> _TUGAS_: Tuliskan kembali bagian teks tentang strategi pembangunan dari "Strategi pembangunan gotong royong asumsi" sampai dengan "yang semakin modern.", termasuk kedua bagian itu.

> _PENGGALAN DOKUMEN_:
_ _ _ _ _

3. Strategi konflik, dan
4. Strategi pembelotan kultural.
Strategi pembangunan gotong royong asumsi dasarnya adalah paradigma structural fungsional, dimana strategi ini melibatkan masyarakat sebagai suatu “sistem sosial” yang terdiri atas bagian-bagian terintegrasi secara normatif, dimana tiap-tiap bagian memberikan sumbangan fungsional masing-masingnya bagi pencapaian tujuan masyarakat secara keseluruhan. Demikian pula strategi pembangunan teknikal profesional, bahwa asumsi-asumsi yang melandasi strategi ini tidak berbeda dengan asumsi yang mendasari strategi pembangunan gotong royong. Strategi pembangunan teknikal profesional memandang masyarakat sebagai suatu sistem hubungan social yang semakin kompleks, dengan struktur-struktur serta proses-proses kemasyarakatan yang semakin modern.

_ _ _ _ _

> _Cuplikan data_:
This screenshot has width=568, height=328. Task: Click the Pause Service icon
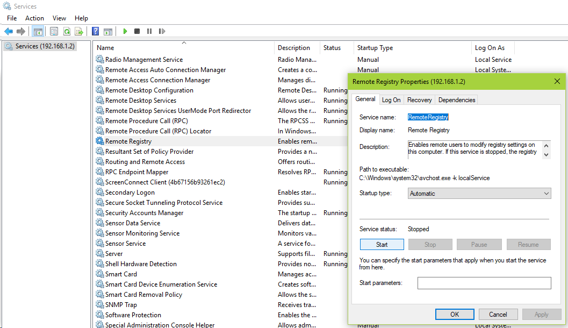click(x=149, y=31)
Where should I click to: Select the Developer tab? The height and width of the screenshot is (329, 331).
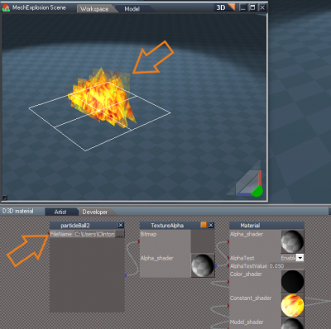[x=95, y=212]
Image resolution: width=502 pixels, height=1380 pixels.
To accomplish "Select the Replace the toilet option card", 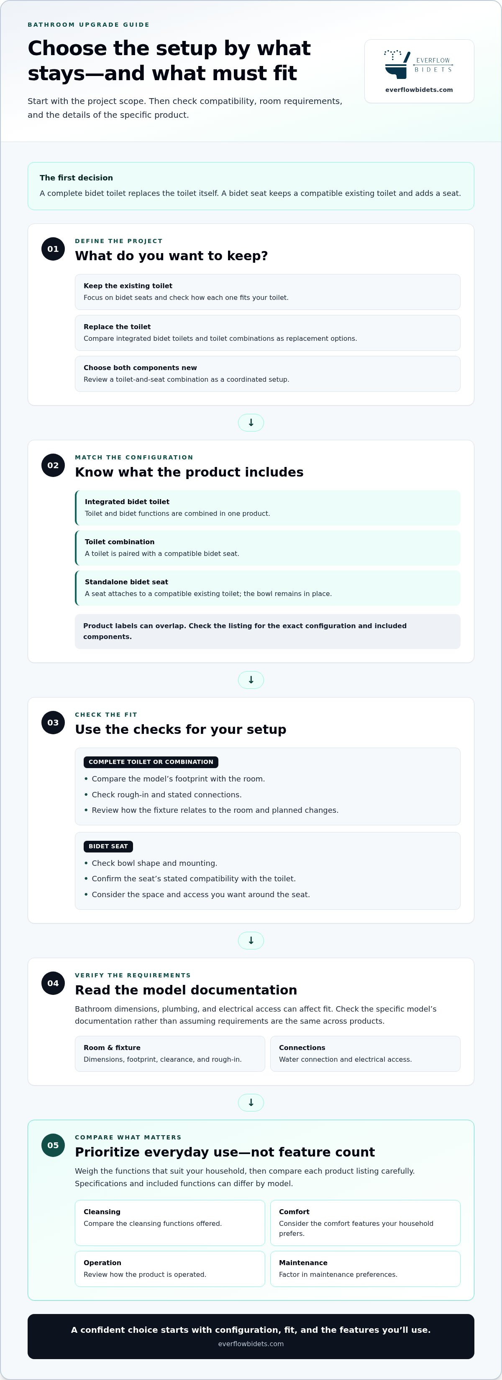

_ _ _ _ _

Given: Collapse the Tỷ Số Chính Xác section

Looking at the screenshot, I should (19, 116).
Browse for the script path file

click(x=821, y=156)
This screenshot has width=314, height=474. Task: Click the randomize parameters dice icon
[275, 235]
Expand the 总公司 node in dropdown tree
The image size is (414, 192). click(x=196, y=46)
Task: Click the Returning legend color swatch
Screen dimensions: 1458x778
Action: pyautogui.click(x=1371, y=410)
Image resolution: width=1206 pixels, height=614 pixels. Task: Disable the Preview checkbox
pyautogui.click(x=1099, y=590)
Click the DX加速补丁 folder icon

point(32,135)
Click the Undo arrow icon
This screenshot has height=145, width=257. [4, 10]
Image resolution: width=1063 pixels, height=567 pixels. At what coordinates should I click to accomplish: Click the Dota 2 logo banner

_ _ _ _ _

> _JAWABAN LATIHAN_:
Strategi pembangunan gotong royong asumsi dasarnya adalah paradigma structural fungsional, dimana strategi ini melibatkan masyarakat sebagai suatu “sistem sosial” yang terdiri atas bagian-bagian terintegrasi secara normatif, dimana tiap-tiap bagian memberikan sumbangan fungsional masing-masingnya bagi pencapaian tujuan masyarakat secara keseluruhan. Demikian pula strategi pembangunan teknikal profesional, bahwa asumsi-asumsi yang melandasi strategi ini tidak berbeda dengan asumsi yang mendasari strategi pembangunan gotong royong. Strategi pembangunan teknikal profesional memandang masyarakat sebagai suatu sistem hubungan social yang semakin kompleks, dengan struktur-struktur serta proses-proses kemasyarakatan yang semakin modern.